Consigne: Extrayez toutes les lignes ci-dessous sans rien y changer. Laissez les images de côté dans votre réponse.

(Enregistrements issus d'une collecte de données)
####

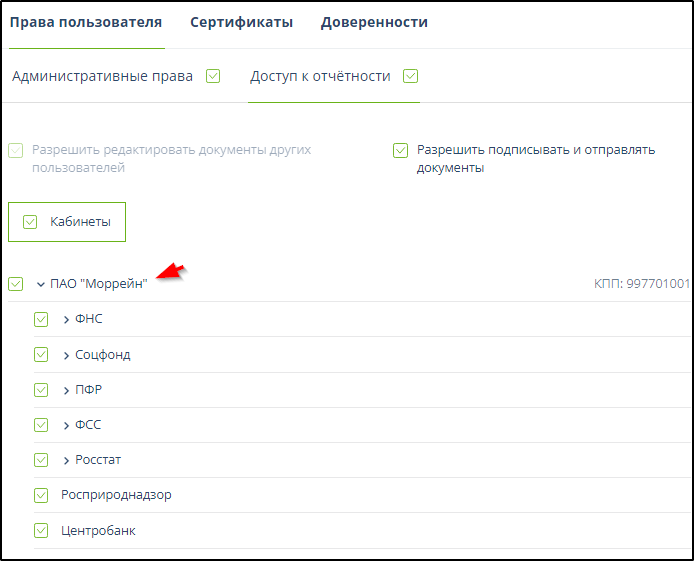This screenshot has height=561, width=694.
Task: Expand the Соцфонд node chevron
Action: click(66, 355)
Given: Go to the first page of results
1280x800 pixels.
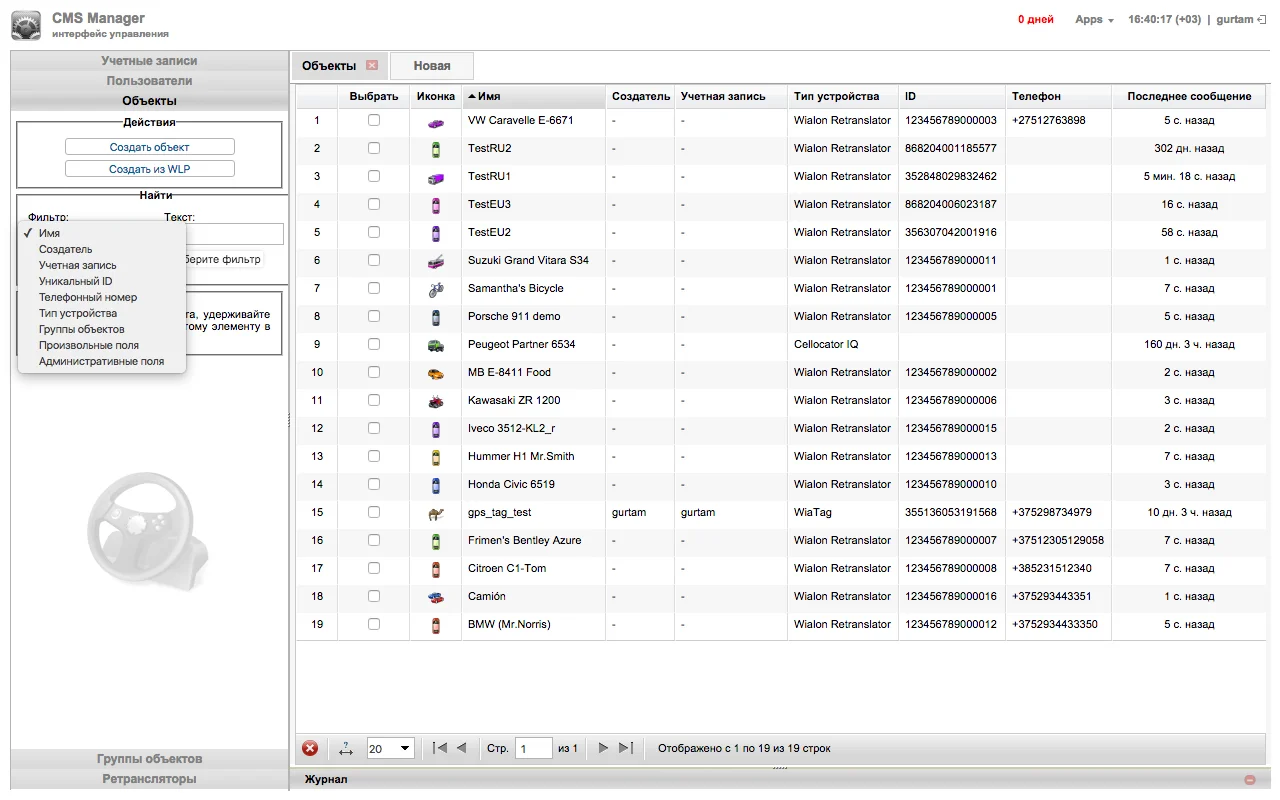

####

Réponse rédigée:
This screenshot has height=561, width=694.
Task: Expand the Соцфонд node chevron
Action: click(66, 355)
Given: Go to the first page of results
1280x800 pixels.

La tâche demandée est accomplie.